## DOCUMENT SEGMENT

►

# sanding an over laquered neck



## whammybar (May 7, 2008)

I might have asked this a while back but I did a search and found nothing so I'll ask again and this time not loose the answer...duh.

I bought a beautiful 30 year old Ibanez Roadstar II Comet series guitar a while back and although the tone was spectacular, the frets were shot. I shipped it to be refretted by a master luthier (it's a maple neck) and the 'master luthier' sent it back with so many coats of laquer on the neck it looks like an Eric Johnson strat. Some of the laquer even laps up the side of some of the frets. While this might look good, i can't play it worth a hack with all that gloss. The guy said he 'restored' the neck and in doing so covered and destroyed 30 years of beautiful vintige wear. NOT what I had requested.

In any event I'm stuck with it now and am in search of some very needed advice on how to get some of that finish reduced. I have thought of using a really thin vinyl (the kind lower end sign shops use to make signs) to tape off all the frets, and then start sanding, but with what? How do I take just the right amount off and how do I get each piece of the wood between the frets to look exactly the same? Any ideas? I know there are a lot of knowledgeable people on here and I would really appreciate any input on how I can do this puh-leease.


----------



## shoretyus (Jan 6, 2007)

Huh? you don't like the gloss or the amount of lacquer? If it's just the amount of gloss you can knock it back with some steel wool. For too much lacquer .. sorry to say you probably will have to strip it all and start again. I could give you a bunch of advice on using a cabinet scraper to take some of it off but that means you would have to learn how to sharpen them and use them.


----------



## TimelessInst (Apr 4, 2012)

We used to oil necks and then blend them into a lacquered finish on the headstock and heel. This took a bit of care and never really had a good uniform look. Also, oil wears off and you don't get a great seal with it. David changed his technique and now laquers the whole neck, then rubs it with a fine scratch pad (I'll try to find out where you can get it) for a little tooth, then oils on top of the lacquer. This gives all the benefits of having a lacquered neck but keeps the speed of oil. This might be a solution for you if playability is the main problem. If it's about look, then yeah, you're looking at stripping back to wood and finishing the way you want. Hope this helps, let me know if you need any more info.


----------



## al3d (Oct 3, 2007)

it's tricky to remove the exact amout on all spaces. like Shoreyus sais, be better off stripping it and getting it thin laquered again unfortunally.


----------



## whammybar (May 7, 2008)

◄

## STORED DATA
►

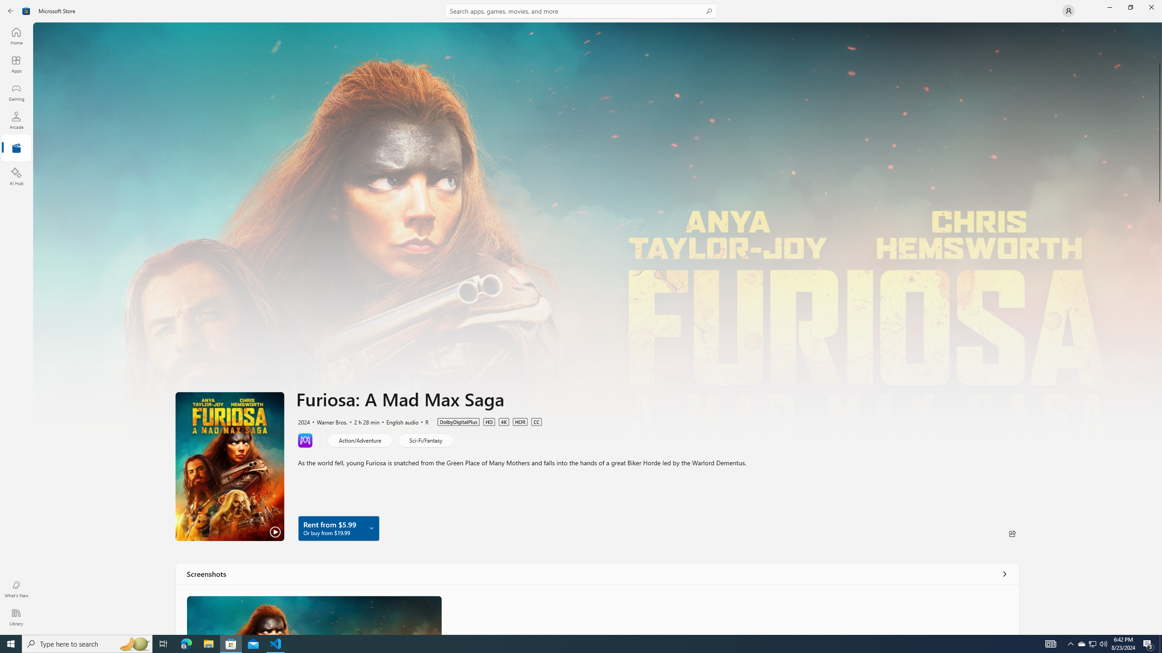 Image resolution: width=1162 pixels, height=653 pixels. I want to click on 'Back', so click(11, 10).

◄

## WHAT IS ASKED
a – From the thread about sanding an over-lacquered neck, return everything from "## shoretyus (Jan" down to "(Apr 4, 2012)".
b – In the thread about sanding an over-lacquered neck, what does shoretyus say can knock back the gloss if the amount of gloss is the only problem?

## RESPONSES PER TASK
a –
## shoretyus (Jan 6, 2007)

Huh? you don't like the gloss or the amount of lacquer? If it's just the amount of gloss you can knock it back with some steel wool. For too much lacquer .. sorry to say you probably will have to strip it all and start again. I could give you a bunch of advice on using a cabinet scraper to take some of it off but that means you would have to learn how to sharpen them and use them.


----------



## TimelessInst (Apr 4, 2012)

b – Steel wool.